The Following Conclusions can be Drawn from the Table: [0031]
If copper(II) hydroxide is chosen as catalyst, the reaction according to the present invention of silicon metal and methanol in diphenylalkane proceeds with a comparably good reactivity (silicon conversion, methanol conversion) and selectivity as in the expensive reaction media MARLOTHERM® SH and THERMINOL® 59 (examples 1, C1a, C1b). The reaction in linear alkylbenzenes, on the other hand, does not go as well (C1c).

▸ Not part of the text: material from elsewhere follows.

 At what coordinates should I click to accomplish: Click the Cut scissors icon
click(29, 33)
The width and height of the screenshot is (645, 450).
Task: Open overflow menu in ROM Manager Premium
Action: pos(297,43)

The selectivity of the reaction in diphenylalkanes can be increased considerably by raising the temperature to 280° C. (example 2 according to the present invention). [0032]
When using copper(I) chloride as catalyst, the reactivity (silicon conversion, methanol conversion) and selectivity of the reactions in diphenylalkanes (example 3 according to the present invention) and MARLOTHERM® SH (comparative example C3a) are comparable. Here too, increasing the temperature to 280° C. effects a significant improvement in the selectivity (example 4 according to the present invention). [0033]

Claims

We claim:

1. A process for preparing trialkoxysilanes by reacting silicon metal with an alcohol over a copper-containing catalyst in an inert reaction medium comprising diphenylalkanes.

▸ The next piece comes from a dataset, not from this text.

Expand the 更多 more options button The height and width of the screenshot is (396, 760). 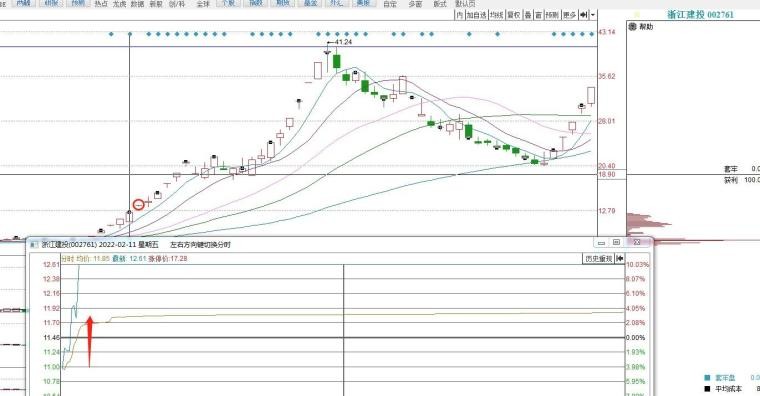click(x=570, y=15)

2. A process as claimed in claim 1, wherein the diphenylalkanes are used as reaction medium in pure form, as a mixture of various diphenylalkanes or as a mixture with other compounds which are suitable as reaction medium.

3. A process as claimed in claim 1 or 2, wherein the diphenylalkanes have alkyl chains having chain lengths of from 3 to 20 carbon atoms.

4. A process as claimed in claim 3, wherein the diphenylalkanes have alkyl chains having chain lengths of from 10 to 14 carbon atoms.

5. A process as claimed in any of claims 1 to 4, wherein monovalent or divalent copper salts are used as copper-containing catalysts.

6. A process as claimed in claim 6, wherein copper(II) hydroxide, copper(I) chloride or copper(I) or copper(II) oxide is used.

7. A process as claimed in any of claims 1 to 6, wherein monohydric alcohols having from 1 to 6 carbon atoms are used as alcohol.

8. A process as claimed in claim 7, wherein methanol or ethanol is used.

9. A process as claimed in any of claims 1 to 8, wherein the reaction is carried out at from 180 to 300° C.

10. The use of diphenylalkanes as inert reaction medium in the reaction of silicon metal with an alcohol over a copper-containing catalyst.